Assignment:
Write out all of the lines below, exactly and completely.

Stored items
--------------------
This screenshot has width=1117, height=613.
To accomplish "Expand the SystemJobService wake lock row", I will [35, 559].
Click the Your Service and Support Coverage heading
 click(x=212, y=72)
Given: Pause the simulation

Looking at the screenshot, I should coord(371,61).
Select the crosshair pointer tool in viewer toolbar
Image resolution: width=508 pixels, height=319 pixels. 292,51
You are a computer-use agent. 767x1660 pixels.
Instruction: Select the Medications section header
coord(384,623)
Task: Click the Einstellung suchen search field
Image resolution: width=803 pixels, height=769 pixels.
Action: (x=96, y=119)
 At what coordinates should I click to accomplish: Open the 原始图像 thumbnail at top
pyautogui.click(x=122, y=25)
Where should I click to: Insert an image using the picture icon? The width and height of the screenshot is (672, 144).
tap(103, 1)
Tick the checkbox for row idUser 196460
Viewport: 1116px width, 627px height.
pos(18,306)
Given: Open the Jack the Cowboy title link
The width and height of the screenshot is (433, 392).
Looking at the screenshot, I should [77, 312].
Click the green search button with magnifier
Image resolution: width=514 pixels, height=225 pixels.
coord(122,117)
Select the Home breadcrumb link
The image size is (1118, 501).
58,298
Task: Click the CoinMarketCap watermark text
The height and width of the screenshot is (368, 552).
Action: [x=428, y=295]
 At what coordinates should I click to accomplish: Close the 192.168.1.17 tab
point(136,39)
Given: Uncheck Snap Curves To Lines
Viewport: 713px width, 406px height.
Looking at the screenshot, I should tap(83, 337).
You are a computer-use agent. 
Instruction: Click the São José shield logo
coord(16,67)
--------------------
Problem solution:
This screenshot has width=1117, height=613.
To accomplish "Expand the SystemJobService wake lock row", I will [35, 559].
Click the Your Service and Support Coverage heading
 click(x=212, y=72)
Given: Pause the simulation

Looking at the screenshot, I should coord(371,61).
Select the crosshair pointer tool in viewer toolbar
Image resolution: width=508 pixels, height=319 pixels. 292,51
You are a computer-use agent. 767x1660 pixels.
Instruction: Select the Medications section header
coord(384,623)
Task: Click the Einstellung suchen search field
Image resolution: width=803 pixels, height=769 pixels.
Action: (x=96, y=119)
 At what coordinates should I click to accomplish: Open the 原始图像 thumbnail at top
pyautogui.click(x=122, y=25)
Where should I click to: Insert an image using the picture icon? The width and height of the screenshot is (672, 144).
tap(103, 1)
Tick the checkbox for row idUser 196460
Viewport: 1116px width, 627px height.
pos(18,306)
Given: Open the Jack the Cowboy title link
The width and height of the screenshot is (433, 392).
Looking at the screenshot, I should [77, 312].
Click the green search button with magnifier
Image resolution: width=514 pixels, height=225 pixels.
coord(122,117)
Select the Home breadcrumb link
The image size is (1118, 501).
58,298
Task: Click the CoinMarketCap watermark text
The height and width of the screenshot is (368, 552).
Action: [x=428, y=295]
 At what coordinates should I click to accomplish: Close the 192.168.1.17 tab
point(136,39)
Given: Uncheck Snap Curves To Lines
Viewport: 713px width, 406px height.
Looking at the screenshot, I should tap(83, 337).
You are a computer-use agent. 
Instruction: Click the São José shield logo
coord(16,67)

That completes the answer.